**INSTRUCTIONS TO FOLLOW**
Check each line of the entries below for the word "link" and state only how many lines have it.

(Dataset entries)
━━━━━━
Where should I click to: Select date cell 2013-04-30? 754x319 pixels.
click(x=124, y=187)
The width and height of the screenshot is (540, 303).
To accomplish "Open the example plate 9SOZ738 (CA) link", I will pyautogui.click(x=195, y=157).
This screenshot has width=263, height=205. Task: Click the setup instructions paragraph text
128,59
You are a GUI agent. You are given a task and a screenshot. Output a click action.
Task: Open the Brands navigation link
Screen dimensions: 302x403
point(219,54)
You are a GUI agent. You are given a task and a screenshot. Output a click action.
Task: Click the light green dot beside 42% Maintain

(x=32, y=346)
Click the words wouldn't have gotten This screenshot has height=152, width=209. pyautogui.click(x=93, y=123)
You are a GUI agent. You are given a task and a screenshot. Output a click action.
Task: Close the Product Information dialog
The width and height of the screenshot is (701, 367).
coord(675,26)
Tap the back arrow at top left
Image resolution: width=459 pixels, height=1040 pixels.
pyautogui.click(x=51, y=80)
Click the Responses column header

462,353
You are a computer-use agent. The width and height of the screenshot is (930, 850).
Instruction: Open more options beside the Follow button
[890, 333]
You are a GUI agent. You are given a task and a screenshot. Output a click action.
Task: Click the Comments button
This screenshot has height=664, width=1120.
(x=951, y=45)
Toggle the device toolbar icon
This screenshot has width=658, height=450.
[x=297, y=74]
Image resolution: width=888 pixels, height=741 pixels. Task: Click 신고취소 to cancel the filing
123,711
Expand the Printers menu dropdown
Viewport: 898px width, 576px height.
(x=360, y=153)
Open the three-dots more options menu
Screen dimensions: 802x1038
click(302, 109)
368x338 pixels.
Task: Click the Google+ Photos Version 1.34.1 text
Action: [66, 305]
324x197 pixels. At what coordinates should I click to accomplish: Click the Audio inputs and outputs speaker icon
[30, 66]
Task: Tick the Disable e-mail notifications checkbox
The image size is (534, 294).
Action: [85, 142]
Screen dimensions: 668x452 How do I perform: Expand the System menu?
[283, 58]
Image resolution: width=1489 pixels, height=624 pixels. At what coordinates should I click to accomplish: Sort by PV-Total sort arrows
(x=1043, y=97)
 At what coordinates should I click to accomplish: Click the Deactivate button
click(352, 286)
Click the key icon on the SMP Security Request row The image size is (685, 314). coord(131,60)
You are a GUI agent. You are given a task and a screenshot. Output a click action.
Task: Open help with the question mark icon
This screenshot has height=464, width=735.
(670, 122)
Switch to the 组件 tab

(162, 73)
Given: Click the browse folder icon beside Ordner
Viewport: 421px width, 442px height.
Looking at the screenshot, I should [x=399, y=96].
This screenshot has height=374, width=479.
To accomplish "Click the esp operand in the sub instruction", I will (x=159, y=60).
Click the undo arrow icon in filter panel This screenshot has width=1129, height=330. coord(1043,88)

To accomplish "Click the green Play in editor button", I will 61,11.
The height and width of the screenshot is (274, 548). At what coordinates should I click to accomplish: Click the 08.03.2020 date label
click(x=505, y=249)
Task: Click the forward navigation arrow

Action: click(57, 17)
━━━━━━
**EXERCISE RESPONSE**
2